Unas horas antes, al otro lado del Estrecho de Gibraltar, sesenta y ocho hombres y mujeres se lanzan al mar en una neumática en la que sólo caben diez. Llevan seis meses cruzando un continente, que es todo negro, blanco y verde, a pie. Un total de ciento ochenta días, de los cuales, aproximadamente, el diez por ciento, se utiliza para curarse los pies sobre los que se camina. Treinta y seis horas a la deriva después de un embarque imposible, sólo quedan dieciocho.
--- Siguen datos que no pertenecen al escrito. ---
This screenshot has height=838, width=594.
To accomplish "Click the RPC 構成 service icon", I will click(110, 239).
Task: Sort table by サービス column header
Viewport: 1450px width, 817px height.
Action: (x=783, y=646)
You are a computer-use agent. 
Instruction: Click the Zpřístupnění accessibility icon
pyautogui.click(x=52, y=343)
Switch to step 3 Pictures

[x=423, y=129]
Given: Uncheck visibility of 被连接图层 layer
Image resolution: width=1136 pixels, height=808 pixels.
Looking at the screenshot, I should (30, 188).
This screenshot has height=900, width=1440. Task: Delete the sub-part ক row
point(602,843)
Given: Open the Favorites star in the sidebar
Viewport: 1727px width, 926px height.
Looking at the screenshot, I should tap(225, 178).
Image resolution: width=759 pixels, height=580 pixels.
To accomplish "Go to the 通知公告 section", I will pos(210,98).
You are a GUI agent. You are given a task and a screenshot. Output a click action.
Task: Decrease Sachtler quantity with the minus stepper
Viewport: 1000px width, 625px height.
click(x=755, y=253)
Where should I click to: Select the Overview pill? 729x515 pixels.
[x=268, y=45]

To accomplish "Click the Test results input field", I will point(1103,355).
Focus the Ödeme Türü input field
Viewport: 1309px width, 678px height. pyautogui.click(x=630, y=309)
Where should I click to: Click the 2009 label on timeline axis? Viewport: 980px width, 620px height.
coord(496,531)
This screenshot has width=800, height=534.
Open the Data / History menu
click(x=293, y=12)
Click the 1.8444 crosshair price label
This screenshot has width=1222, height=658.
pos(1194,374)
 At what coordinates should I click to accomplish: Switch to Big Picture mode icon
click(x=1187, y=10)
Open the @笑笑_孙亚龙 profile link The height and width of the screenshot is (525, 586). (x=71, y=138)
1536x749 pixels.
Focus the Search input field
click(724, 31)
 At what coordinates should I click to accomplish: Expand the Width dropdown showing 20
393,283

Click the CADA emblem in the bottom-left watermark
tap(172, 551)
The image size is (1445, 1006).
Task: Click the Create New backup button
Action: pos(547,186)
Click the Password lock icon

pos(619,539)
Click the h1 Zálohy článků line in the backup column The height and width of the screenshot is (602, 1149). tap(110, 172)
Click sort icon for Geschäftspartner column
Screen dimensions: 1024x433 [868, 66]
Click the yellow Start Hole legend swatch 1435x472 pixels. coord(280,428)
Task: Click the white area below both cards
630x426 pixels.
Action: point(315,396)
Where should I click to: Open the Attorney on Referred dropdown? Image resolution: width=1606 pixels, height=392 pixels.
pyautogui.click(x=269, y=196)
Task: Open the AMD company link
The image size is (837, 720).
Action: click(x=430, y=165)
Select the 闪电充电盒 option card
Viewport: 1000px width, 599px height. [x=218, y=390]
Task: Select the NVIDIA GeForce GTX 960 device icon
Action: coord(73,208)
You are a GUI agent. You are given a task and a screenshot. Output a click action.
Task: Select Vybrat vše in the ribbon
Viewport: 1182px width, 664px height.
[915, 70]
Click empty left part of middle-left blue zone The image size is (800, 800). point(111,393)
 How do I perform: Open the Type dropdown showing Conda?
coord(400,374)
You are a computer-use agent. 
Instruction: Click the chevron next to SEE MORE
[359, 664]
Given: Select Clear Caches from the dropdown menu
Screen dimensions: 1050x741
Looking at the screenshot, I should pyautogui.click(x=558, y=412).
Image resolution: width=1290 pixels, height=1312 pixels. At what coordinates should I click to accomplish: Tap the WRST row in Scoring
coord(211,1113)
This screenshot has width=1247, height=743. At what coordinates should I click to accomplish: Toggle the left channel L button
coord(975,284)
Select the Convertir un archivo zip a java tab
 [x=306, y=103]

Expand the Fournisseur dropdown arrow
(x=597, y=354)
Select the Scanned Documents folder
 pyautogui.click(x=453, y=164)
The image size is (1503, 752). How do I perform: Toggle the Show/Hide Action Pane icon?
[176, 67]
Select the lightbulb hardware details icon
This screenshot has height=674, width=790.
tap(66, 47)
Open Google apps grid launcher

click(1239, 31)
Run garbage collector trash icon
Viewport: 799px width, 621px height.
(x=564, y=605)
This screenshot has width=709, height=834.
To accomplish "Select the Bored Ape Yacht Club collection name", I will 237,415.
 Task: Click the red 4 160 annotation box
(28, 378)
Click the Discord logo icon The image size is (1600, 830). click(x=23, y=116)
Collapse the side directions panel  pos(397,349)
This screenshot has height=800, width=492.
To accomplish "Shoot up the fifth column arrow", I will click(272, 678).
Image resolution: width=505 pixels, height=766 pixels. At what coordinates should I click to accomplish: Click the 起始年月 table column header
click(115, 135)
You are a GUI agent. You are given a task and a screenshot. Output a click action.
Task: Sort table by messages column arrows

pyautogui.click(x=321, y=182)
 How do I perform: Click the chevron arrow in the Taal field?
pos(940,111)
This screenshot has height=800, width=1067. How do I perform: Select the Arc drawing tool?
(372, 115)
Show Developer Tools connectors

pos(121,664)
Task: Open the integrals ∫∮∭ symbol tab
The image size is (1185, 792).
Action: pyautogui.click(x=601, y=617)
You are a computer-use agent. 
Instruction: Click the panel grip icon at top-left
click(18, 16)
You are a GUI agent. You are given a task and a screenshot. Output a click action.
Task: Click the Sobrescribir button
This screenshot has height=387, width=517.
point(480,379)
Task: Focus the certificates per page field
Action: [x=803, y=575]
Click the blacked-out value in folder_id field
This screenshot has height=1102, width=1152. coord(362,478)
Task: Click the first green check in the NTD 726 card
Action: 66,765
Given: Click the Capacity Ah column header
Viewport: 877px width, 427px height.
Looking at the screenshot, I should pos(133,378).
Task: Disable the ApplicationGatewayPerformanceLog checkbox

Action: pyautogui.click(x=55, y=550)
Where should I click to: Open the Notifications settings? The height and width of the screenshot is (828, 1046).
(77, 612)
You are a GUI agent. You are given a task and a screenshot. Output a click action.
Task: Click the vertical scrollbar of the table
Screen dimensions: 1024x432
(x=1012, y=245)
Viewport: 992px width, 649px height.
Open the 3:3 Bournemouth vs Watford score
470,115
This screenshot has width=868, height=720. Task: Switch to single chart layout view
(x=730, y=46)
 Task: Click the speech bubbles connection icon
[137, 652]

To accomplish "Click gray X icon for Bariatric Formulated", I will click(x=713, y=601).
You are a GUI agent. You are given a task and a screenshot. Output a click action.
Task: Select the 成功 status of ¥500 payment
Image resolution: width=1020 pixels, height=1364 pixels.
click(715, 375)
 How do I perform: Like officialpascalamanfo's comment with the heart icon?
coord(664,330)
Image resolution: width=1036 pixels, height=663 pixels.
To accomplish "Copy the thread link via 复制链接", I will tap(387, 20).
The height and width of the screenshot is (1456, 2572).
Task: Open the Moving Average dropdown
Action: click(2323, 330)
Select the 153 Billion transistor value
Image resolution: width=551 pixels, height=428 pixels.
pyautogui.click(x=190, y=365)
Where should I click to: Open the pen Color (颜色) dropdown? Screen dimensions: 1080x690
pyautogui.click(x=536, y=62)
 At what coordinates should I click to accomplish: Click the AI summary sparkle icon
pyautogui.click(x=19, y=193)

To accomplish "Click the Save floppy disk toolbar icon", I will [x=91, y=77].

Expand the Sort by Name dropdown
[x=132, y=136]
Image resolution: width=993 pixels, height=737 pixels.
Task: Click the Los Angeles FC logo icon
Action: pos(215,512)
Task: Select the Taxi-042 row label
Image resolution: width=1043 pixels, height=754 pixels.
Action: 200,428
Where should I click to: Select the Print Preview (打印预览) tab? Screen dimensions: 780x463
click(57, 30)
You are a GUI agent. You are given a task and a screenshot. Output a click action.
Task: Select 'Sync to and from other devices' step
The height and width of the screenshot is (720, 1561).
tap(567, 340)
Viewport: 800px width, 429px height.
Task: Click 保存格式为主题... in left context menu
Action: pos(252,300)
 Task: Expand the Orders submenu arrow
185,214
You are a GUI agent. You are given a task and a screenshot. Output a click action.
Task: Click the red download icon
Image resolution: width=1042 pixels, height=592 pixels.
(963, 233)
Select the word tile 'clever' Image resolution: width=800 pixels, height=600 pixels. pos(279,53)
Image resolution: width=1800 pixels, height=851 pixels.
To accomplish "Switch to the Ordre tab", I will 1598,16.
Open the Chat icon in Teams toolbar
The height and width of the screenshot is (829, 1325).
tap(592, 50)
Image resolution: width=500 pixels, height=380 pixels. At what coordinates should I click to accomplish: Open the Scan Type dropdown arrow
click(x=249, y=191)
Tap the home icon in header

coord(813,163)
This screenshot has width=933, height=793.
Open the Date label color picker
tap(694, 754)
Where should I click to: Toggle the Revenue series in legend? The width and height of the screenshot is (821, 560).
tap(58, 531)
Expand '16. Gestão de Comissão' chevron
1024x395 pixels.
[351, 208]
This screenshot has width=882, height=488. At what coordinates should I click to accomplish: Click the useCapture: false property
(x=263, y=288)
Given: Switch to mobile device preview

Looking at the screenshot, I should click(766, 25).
Las cuentas salen: catorce cuerpos rescatados y, el resto, hasta cincuenta, comida para los peces.
Casi al mismo tiempo, desde un garaje oscuro de Kabul, unos tipos salen en coche con aspecto de darse un paseo. Veinte minutos después, hacen estallar una bomba en medio de una calle concurrida. Al día siguiente, entierran a cuarenta afganos en algún cementerio polvoriento.
La televisión va dando cuenta de los "sucesos" con una cadencia y un orden perfectos. Son cosas que suceden a menudo. A mayor número de muertos por "suceso", menor número de directos.
Joder, tía, las matemáticas no mienten. Te salen noventa muertos y un hombre en estado crítico en sólo doce horas por negligencias del sistema. No está mal, piensas, si lo comparas con lo que fueron las invasiones bárbaras. Sabes que hubo tiempos peores.
Que el mundo mejora, está claro. Pero yo te pediría que, o calculas con exactitud el impulso y los kilómetros que te separan de esa luna llena del sur, o te des la vuelta y haces algo por lo que merezca la pena morir.